“Mollerò quando la Padania trionferà”

Pubblicato il 20 maggio 2012 da redazione

NOVARA – La prima dichiarazione di Umberto Bossi dopo l’informazione di garanzia ricevuta, mercoledì, dalla Procura di Milano è arrivata ieri attraverso i suoi fedelissimi. “Non è assolutamente vero che ho intenzione di lasciare, io lascerò soltanto quando la Padania trionferà”, è il messaggio del presidente della Lega, nel giorno del suo annunciato ritorno fra i militanti del Carroccio, ieri sera in un ristorante di Lesa, sulla sponda piemontese del Lago Maggiore. “E’ stata una settimana di merda ma non ci uccideranno”, ha detto salutando i militanti e difendendo i figli: “I giovani sono raggirabili”, ha sottolineato spiegando che la storia della “paghetta” non è vera.

Il Senatur batte dunque un colpo e dice anche di essere “d’accordo” con Roberto Maroni, lasciando intendere che quando parla della necessità di non mollare si riferisce al fatto che non abbandonerà la navicella leghista in questi momenti bui ma non intenderebbe imprimere un cambiamento di rotta a decisioni già prese, nessuno stop quindi alla candidatura dell’ex ministro dell’Interno.

Il fatto è che il suo silenzio fino ad oggi, è stato in vario modo interpretato. Sia dai leghisti sia dalla stampa. E certe ricostruzioni, apparse sui giornali mentre Roberto Maroni tracciava la strada della ‘Lega 2.0’ sospinta anche dalle inchieste giudiziarie, hanno indotto un Bossi orfano delle tribune elettorali a far sapere che parlare di un suo ritiro dal Carroccio è “la prova provata che piacerebbe al sistema e ai suoi uomini”.
A Lesa, due estati fa, discuteva di come far andare avanti il governo nella villa di Silvio Berlusconi, fallendo nel tentativo di convincere il Cavaliere ad andare al voto anticipato. Ieria sera, invece, è ad una cena con militanti del Piemonte in un ristorante, in compagnia del governatore leghista Roberto Cota. Anche se non ha parlato in una piazza, ma in un luogo privato, la prima uscita pubblica del Senatur indagato con l’accusa di truffa aggravata ai danni dello Stato ha creato attesa. Mai come in questi ultimi giorni, del resto, la quotidianità di Bossi è stata il segno di una certa discontinuità nella Lega. L’ex segretario non ha fatto nemmeno un comizio per sostenere i (pochi) candidati del Carroccio ai ballottaggi. Ci ha pensato Maroni, da lunedì segretario federale in pectore, ad andare dove era necessario.

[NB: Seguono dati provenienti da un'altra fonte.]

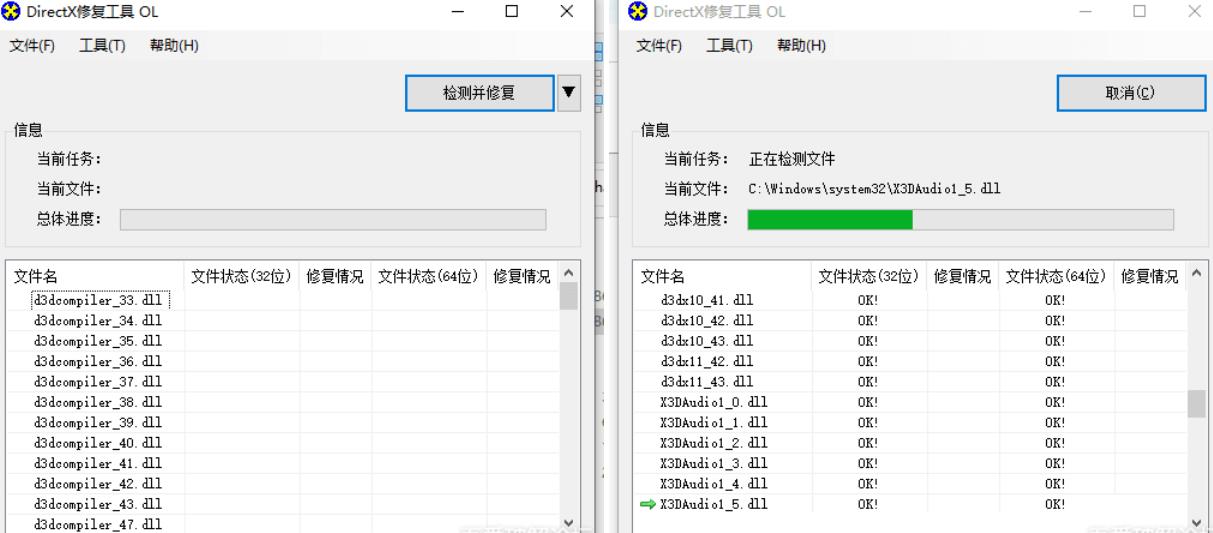The height and width of the screenshot is (533, 1213).
Task: Open 帮助(H) menu in right window
Action: click(801, 46)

L’uno, Bossi, chiuso o in casa a Gemonio o nel suo ufficio milanese di via Bellerio, ha evitato di incrociare il pubblico e i giornalisti. L’altro, Maroni, che in una settimana ha ottenuto dal vecchio Capo l’investitura per la successione e ha dato il via libera all’ascesa di Matteo Salvini, si è fatto vedere a Senago, a Meda, a Tradate e a Cantù.

E, come di consueto il sabato mattina, ha stretto mani e sorriso mentre passeggiava lungo corso Matteotti, nella sua Varese, fermato dai passanti, fra un caffé al bar e uno sguardo alle vetrine.